The request:
Please count the lines in the rows below that contain the string "external", with uppercase and lowercase letters treated as different. Give only the number.

Recorded information:
※ ※ ※

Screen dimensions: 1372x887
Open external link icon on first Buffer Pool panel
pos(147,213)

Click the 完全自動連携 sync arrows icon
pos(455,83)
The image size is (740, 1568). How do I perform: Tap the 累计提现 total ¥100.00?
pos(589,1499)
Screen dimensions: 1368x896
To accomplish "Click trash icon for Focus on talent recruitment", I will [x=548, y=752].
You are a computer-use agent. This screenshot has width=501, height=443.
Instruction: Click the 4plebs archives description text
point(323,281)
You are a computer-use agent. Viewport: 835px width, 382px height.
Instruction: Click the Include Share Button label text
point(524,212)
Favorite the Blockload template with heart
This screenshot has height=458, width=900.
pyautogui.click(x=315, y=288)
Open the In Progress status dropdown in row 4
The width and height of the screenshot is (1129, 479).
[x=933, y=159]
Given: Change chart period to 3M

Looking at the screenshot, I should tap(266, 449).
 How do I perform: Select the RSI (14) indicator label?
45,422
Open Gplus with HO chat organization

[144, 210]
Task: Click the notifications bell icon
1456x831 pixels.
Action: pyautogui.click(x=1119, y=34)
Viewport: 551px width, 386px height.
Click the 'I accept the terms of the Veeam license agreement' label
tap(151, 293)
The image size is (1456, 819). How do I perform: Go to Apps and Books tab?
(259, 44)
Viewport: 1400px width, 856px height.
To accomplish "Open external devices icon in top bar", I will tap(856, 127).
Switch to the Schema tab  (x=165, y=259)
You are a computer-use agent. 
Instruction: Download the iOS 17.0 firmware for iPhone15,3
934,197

※ ※ ※

Answer for this exercise:
2